**DOSTARCZONY FRAGMENT**

To bezpośrednie nawiązanie do europejskiej inicjatywy obywatelskiej o
tej samej nazwie. „Chcieliśmy przez przyjęcie tego hasła weprzeć tę
inicjatywę i jeszcze bardziej ją wypromować” − tłumaczy dr Paweł
Wosicki, prezes zarządu poznańskiej Fundacji „Głos dla Życia”, a
jednocześnie prezes Polskiej Federacji Ruchów Obrony Życia.
Europejską inicjatywę obywatelską „Jeden z nas” powołano, aby
doprowadzić do całkowitego zaprzestania finansowania z budżetu Unii
Europejskiej aborcji i doświadczeń na ludzkich embrionach. UE bowiem w
97 proc. finansuje aborcje w Afryce, płacimy za zabójstwo 170 tys.
nienarodzonych dzieci na tamtym kontynencie. „Jeden z nas” wykorzystuje
legalną drogę prawną obowiązującą w krajach UE. Powołuje się na wyrok
Trybunału Sprawiedliwości w Luksemburgu w sprawie Brüstle kontra
Greenpeace z 2011 r. TS orzekł wtedy, że życie człowieka zaczyna się od
chwili zapłodnienia. Embrion ludzki wymaga szacunku i ma swoją godność.
To wyklucza „możliwość opatentowania jakiejkolwiek procedury, która
zakłada jego niszczenie lub tego wymaga”.
Uczestnicy Marszu w Poznaniu i w Szczecinie będą więc mogli przed jego
rozpoczęciem złożyć swój podpis poparcia dla tej inicjatywy.

**SUROWE DANE**
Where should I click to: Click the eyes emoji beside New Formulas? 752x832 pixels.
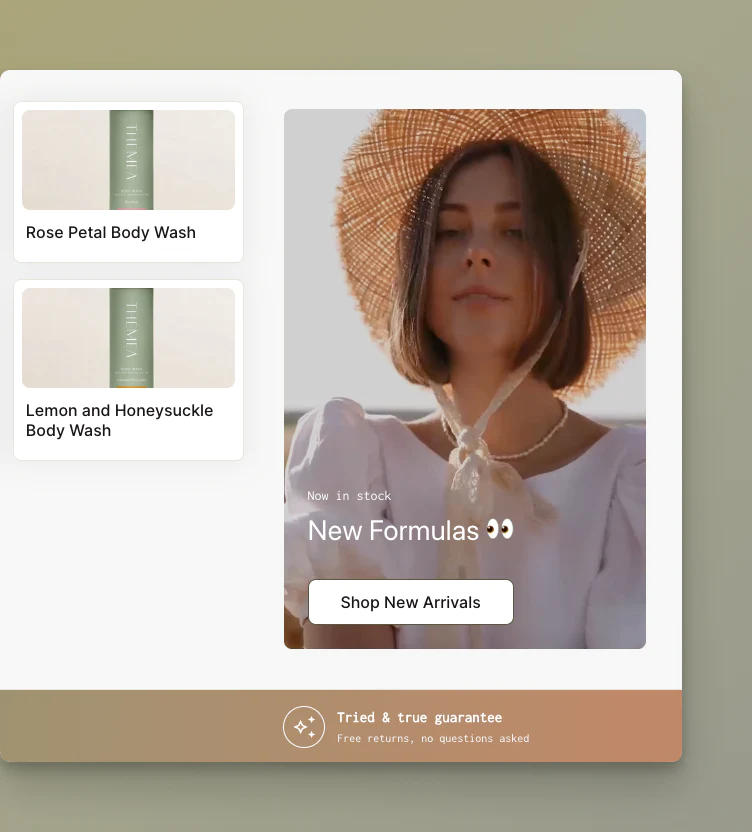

**POLECENIE**
W tekście o inicjatywie „Jeden z nas” zamień „Luksemburgu” na „Strasburgu” i przepisz fragment zaczynający się od słów „Europejską inicjatywę obywatelską”, a kończący na „dla tej inicjatywy.”.

**ODPOWIEDŹ PISEMNA**
Europejską inicjatywę obywatelską „Jeden z nas” powołano, aby
doprowadzić do całkowitego zaprzestania finansowania z budżetu Unii
Europejskiej aborcji i doświadczeń na ludzkich embrionach. UE bowiem w
97 proc. finansuje aborcje w Afryce, płacimy za zabójstwo 170 tys.
nienarodzonych dzieci na tamtym kontynencie. „Jeden z nas” wykorzystuje
legalną drogę prawną obowiązującą w krajach UE. Powołuje się na wyrok
Trybunału Sprawiedliwości w Strasburgu w sprawie Brüstle kontra
Greenpeace z 2011 r. TS orzekł wtedy, że życie człowieka zaczyna się od
chwili zapłodnienia. Embrion ludzki wymaga szacunku i ma swoją godność.
To wyklucza „możliwość opatentowania jakiejkolwiek procedury, która
zakłada jego niszczenie lub tego wymaga”.
Uczestnicy Marszu w Poznaniu i w Szczecinie będą więc mogli przed jego
rozpoczęciem złożyć swój podpis poparcia dla tej inicjatywy.